**Assignment:** From the entries below, please output exactly the lines starting at the one containing "Costabissara (118, 2213)" and ending at the one containing "Sofa nỉ (912, 1112)", both included.
==== Listed records
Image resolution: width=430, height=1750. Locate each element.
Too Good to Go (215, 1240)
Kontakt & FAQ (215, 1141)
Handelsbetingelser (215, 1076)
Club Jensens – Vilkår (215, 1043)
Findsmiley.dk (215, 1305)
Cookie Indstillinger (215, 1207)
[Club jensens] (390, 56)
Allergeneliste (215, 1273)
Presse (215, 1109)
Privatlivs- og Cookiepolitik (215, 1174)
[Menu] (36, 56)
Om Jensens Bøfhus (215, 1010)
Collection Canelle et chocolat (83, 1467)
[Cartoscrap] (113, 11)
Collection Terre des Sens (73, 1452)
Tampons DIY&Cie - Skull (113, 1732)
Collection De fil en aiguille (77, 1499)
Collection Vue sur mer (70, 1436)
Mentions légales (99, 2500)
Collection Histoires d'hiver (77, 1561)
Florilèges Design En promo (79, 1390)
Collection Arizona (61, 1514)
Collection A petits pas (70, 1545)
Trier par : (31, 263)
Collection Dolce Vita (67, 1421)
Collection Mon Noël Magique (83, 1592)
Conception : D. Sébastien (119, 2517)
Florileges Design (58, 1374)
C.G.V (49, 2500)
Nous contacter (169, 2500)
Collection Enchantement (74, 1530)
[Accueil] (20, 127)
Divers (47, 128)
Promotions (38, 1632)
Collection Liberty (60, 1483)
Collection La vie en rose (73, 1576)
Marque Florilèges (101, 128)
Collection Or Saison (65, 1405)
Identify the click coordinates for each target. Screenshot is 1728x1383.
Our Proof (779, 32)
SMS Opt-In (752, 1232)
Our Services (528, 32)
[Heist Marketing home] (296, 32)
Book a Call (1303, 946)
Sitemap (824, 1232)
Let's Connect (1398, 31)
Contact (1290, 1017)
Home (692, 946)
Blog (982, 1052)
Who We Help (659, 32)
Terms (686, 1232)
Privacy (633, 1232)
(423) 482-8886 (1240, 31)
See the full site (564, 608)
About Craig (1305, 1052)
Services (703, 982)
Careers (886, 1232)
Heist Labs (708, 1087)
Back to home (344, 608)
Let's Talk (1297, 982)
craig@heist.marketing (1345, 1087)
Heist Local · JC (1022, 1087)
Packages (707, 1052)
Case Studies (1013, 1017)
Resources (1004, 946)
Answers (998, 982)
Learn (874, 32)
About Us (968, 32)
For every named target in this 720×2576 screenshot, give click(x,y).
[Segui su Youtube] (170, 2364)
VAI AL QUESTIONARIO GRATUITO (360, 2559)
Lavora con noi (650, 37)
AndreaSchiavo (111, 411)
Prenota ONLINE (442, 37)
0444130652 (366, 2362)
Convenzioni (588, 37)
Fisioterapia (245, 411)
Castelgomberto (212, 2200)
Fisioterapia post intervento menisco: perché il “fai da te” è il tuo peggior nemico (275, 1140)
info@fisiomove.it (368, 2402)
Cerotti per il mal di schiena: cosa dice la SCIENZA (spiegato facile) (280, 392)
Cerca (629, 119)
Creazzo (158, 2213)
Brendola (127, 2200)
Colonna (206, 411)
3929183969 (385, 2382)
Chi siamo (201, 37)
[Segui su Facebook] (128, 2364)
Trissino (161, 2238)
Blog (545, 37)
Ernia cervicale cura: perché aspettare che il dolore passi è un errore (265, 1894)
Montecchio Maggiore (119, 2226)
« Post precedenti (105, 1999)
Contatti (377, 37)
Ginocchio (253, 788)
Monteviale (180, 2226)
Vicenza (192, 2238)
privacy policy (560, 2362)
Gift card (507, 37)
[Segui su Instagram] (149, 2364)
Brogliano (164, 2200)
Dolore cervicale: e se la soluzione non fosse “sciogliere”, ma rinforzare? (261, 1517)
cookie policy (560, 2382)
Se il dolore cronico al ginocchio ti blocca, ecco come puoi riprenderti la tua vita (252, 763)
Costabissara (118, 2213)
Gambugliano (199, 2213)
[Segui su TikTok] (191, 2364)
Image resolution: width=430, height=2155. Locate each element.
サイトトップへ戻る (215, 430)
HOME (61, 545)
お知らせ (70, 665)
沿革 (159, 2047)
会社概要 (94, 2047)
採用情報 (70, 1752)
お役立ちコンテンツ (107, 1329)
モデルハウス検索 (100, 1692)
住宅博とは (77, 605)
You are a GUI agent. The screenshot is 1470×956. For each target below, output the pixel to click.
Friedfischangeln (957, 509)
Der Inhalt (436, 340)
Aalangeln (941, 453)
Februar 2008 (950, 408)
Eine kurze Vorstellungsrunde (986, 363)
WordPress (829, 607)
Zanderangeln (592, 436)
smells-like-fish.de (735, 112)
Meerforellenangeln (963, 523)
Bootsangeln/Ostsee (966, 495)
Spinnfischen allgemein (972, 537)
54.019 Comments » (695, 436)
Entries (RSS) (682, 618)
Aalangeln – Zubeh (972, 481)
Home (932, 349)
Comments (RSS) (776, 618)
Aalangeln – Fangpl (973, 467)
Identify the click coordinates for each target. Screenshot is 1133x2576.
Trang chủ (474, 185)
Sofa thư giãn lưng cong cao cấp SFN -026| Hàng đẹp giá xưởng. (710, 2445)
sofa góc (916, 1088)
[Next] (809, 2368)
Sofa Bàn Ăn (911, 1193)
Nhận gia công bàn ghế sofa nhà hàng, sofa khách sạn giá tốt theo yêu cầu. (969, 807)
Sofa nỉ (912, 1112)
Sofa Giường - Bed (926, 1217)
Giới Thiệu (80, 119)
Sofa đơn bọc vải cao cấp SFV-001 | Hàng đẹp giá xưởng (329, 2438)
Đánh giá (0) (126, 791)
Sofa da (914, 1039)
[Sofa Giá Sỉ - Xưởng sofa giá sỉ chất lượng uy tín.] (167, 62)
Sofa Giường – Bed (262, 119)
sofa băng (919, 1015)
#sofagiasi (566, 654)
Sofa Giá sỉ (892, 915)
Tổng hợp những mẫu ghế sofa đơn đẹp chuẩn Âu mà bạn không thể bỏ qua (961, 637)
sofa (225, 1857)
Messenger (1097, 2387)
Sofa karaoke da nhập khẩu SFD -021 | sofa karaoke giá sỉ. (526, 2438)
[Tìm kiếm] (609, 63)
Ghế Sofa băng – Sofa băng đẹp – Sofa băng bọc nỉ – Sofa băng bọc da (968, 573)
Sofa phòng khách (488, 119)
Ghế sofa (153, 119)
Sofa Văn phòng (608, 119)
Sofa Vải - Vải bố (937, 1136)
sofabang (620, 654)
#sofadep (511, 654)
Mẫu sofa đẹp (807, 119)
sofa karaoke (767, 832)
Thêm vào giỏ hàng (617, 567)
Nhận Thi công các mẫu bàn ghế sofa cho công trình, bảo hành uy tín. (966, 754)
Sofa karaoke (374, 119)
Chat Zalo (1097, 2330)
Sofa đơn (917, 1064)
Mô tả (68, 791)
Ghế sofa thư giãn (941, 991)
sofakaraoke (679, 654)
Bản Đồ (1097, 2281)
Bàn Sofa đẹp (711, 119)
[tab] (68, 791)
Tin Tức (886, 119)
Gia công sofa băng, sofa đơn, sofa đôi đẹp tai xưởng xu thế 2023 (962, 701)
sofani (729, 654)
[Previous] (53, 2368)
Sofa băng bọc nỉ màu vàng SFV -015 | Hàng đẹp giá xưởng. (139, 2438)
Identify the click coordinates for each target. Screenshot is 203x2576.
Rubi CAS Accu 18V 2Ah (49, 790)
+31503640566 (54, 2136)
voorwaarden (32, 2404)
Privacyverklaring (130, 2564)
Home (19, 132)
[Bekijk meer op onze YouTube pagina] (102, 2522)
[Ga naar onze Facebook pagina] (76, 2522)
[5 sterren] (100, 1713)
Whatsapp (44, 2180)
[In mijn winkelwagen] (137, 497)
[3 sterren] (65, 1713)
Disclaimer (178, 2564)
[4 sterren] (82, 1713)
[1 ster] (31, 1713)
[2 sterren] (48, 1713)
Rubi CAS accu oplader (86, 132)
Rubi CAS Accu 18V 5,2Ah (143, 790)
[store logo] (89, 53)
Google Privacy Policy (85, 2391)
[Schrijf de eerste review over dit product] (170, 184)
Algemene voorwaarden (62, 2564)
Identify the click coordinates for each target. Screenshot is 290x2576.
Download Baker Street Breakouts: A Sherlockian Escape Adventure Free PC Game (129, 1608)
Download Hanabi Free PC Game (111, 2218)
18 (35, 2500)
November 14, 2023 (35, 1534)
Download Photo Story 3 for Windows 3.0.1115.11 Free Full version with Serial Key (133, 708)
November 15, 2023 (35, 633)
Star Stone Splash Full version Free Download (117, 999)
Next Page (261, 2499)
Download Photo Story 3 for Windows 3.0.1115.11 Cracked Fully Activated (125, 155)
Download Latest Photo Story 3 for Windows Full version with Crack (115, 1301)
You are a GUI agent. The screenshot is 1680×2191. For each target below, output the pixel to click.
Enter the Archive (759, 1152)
========
**Written response:**
Costabissara (118, 2213)
Gambugliano (199, 2213)
[Segui su TikTok] (191, 2364)
Image resolution: width=430, height=2155. Locate each element.
サイトトップへ戻る (215, 430)
HOME (61, 545)
お知らせ (70, 665)
沿革 (159, 2047)
会社概要 (94, 2047)
採用情報 (70, 1752)
お役立ちコンテンツ (107, 1329)
モデルハウス検索 (100, 1692)
住宅博とは (77, 605)
You are a GUI agent. The screenshot is 1470×956. For each target below, output the pixel to click.
Friedfischangeln (957, 509)
Der Inhalt (436, 340)
Aalangeln (941, 453)
Februar 2008 (950, 408)
Eine kurze Vorstellungsrunde (986, 363)
WordPress (829, 607)
Zanderangeln (592, 436)
smells-like-fish.de (735, 112)
Meerforellenangeln (963, 523)
Bootsangeln/Ostsee (966, 495)
Spinnfischen allgemein (972, 537)
54.019 Comments » (695, 436)
Entries (RSS) (682, 618)
Aalangeln – Zubeh (972, 481)
Home (932, 349)
Comments (RSS) (776, 618)
Aalangeln – Fangpl (973, 467)
Identify the click coordinates for each target. Screenshot is 1133x2576.
Trang chủ (474, 185)
Sofa thư giãn lưng cong cao cấp SFN -026| Hàng đẹp giá xưởng. (710, 2445)
sofa góc (916, 1088)
[Next] (809, 2368)
Sofa Bàn Ăn (911, 1193)
Nhận gia công bàn ghế sofa nhà hàng, sofa khách sạn giá tốt theo yêu cầu. (969, 807)
Sofa nỉ (912, 1112)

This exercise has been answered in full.